Pyeongchang (SID) - Der viermalige Weltmeister Francesco Friedrich (Oberbärenburg) hat seine Ausnahmestellung im Zweierbob auch auf der Olympiabahn unterstrichen und erstmals den Gesamtweltcup gewonnen. Der 26-Jährige setzte sich beim Saisonfinale im südkoreanischen Pyeongchang souverän durch und feierte damit seinen fünften Weltcupsieg des vorolympischen Winters. Elf Monate vor den Winterspielen an gleicher Stelle festigte Friedrich zudem seinen Status als Favorit auf Olympia-Gold.

Nach zwei Läufen am Samstag siegte Friedrich mit Anschieber Thorsten Margis vor dem Letten Oskars Kibermanis, der drei Zehntelsekunden zurücklag. Der WM-Dritte Johannes Lochner (Stuttgart) landete mit Joshua Bluhm auf dem dritten Rang. Nico Walther (Oberbärenburg) kam mit Kevin Korona nicht über den elften Platz hinaus.

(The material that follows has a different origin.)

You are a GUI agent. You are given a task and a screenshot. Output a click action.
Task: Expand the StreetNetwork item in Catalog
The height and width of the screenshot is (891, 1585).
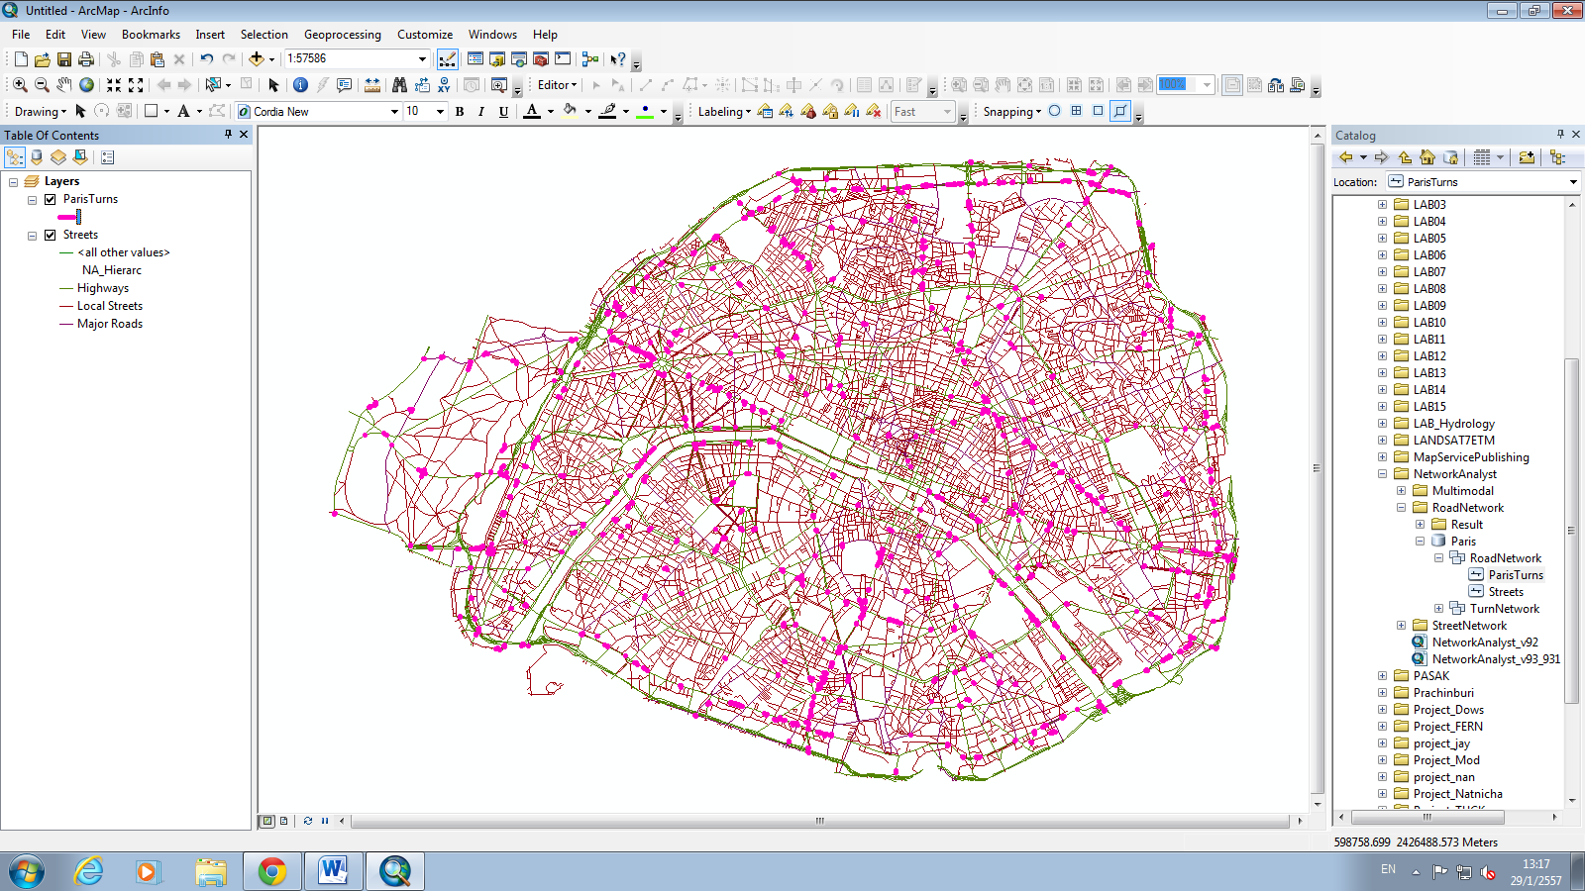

Der Südkoreaner Won Yun-jong wurde nach einem schwachen zweiten Lauf nur Fünfter. "Er hat hier die deutlich meisten Läufe absolviert, auf ihn haben wir trotzdem besonders geschaut und auf seine Fahrlinien geachtet", sagte Friedrich in der ARD.

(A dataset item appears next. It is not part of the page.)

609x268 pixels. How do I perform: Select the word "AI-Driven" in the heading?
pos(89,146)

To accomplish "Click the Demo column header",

Auch Friedrich ist die neue Bahn allerdings nicht gänzlich unbekannt. Als einer der wenigen Piloten absolvierte er in Pyeongchang im Rahmen der Streckenabnahme vor einigen Monaten schon zahlreiche Fahrten.

Friedrich ist damit erstmals konstantester Pilot des Winters. Seit 2013 wurde der Sachse viermal in Folge Weltmeister im kleinen Schlitten, die Kristallkugel für den Gesamtweltcup gewann er in dieser Zeit jedoch nie. Im kommenden Frühjahr soll in Pyeongchang auch der erste Olympia-Sieg folgen. 2014 in Sotschi war Friedrich wie das gesamte deutsche Team untergegangen und ohne Medaille geblieben.